* YOUR GOAL *
Return, from the data below, each line that contains the word "input".

________________________________________

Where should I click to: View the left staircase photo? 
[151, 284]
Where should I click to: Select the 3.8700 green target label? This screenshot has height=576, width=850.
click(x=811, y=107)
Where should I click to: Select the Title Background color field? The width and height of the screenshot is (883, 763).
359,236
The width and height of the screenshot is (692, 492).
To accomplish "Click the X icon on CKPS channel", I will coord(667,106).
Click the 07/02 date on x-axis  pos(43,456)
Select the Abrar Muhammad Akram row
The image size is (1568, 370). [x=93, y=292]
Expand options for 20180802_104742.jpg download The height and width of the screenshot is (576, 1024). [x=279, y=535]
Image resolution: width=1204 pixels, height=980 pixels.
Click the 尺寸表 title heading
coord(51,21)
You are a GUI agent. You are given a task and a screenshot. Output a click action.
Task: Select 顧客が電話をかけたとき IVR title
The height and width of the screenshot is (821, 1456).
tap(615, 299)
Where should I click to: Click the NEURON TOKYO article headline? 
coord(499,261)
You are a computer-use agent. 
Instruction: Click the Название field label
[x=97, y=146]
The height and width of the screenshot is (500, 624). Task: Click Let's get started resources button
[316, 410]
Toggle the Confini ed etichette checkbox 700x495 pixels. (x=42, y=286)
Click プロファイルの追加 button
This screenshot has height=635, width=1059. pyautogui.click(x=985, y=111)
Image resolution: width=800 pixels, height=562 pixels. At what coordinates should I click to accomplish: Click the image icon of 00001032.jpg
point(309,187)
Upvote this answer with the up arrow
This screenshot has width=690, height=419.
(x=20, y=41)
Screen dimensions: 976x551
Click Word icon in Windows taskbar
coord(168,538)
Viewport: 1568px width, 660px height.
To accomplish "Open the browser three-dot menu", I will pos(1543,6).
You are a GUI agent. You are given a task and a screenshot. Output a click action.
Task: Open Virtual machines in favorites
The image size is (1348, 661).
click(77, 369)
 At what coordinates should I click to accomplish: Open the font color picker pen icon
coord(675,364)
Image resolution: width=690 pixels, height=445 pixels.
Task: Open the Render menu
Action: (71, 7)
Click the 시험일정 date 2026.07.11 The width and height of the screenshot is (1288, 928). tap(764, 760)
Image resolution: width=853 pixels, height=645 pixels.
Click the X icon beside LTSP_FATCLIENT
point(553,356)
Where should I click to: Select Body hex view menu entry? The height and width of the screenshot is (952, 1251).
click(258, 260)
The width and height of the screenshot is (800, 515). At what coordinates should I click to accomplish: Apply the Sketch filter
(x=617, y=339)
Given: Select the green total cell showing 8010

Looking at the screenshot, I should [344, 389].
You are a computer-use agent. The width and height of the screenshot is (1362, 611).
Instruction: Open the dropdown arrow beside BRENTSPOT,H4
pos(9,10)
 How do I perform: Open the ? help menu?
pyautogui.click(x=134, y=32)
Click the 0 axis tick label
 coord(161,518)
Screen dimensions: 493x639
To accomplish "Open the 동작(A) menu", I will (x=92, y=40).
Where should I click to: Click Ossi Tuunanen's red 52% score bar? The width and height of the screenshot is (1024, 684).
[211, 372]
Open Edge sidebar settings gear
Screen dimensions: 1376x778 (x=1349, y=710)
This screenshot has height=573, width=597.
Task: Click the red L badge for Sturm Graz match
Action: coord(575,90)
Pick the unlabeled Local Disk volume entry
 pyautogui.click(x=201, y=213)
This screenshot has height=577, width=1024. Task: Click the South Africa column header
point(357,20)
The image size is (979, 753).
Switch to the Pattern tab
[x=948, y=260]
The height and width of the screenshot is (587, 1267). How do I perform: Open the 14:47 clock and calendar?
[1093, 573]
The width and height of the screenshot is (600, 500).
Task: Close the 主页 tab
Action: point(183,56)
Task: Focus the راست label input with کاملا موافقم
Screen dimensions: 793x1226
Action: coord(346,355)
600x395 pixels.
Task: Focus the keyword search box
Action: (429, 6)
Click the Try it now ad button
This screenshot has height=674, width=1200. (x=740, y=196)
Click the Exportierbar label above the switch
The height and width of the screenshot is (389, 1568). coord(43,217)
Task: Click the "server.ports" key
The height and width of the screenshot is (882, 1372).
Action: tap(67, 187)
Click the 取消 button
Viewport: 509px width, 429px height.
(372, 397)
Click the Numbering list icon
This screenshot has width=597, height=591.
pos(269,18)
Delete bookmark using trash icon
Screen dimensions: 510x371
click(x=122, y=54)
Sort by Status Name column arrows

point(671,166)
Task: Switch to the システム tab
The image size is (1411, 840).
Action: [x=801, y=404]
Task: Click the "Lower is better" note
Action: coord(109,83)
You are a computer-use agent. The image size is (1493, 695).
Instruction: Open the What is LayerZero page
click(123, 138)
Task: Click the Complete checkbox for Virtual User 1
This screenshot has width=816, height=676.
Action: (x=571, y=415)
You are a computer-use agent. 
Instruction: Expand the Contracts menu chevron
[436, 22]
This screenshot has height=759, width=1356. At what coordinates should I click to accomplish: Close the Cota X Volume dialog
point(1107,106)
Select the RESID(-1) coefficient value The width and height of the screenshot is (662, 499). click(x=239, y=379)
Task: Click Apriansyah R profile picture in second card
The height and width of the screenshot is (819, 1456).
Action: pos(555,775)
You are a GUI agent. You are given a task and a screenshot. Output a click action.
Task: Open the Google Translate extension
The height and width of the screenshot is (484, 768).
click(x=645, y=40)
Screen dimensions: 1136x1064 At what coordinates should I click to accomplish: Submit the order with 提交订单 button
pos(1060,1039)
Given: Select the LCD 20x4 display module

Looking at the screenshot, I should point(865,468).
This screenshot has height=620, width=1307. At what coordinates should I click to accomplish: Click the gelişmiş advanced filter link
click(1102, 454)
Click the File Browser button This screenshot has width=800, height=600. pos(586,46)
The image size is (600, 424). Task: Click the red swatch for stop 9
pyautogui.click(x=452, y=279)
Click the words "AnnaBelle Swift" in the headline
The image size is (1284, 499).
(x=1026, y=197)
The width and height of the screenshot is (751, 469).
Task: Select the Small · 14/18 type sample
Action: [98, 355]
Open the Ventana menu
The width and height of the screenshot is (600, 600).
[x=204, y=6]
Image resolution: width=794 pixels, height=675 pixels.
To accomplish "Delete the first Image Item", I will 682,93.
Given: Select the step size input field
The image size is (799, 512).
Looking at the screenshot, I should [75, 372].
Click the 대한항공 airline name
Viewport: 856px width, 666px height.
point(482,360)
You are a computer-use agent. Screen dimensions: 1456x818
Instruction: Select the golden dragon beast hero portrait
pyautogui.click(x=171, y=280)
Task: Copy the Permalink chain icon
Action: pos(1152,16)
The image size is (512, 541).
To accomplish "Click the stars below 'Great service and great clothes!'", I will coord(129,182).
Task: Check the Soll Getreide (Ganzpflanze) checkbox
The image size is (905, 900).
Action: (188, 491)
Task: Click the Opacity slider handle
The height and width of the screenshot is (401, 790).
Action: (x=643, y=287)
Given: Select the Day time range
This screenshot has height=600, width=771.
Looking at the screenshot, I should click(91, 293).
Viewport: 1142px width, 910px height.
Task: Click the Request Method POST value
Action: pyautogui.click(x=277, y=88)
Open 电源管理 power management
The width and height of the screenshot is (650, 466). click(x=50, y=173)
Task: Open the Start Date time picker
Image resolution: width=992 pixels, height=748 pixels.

________________________________________

* YOUR RESPONSE *
Task: Focus the راست label input with کاملا موافقم
Given: Select the step size input field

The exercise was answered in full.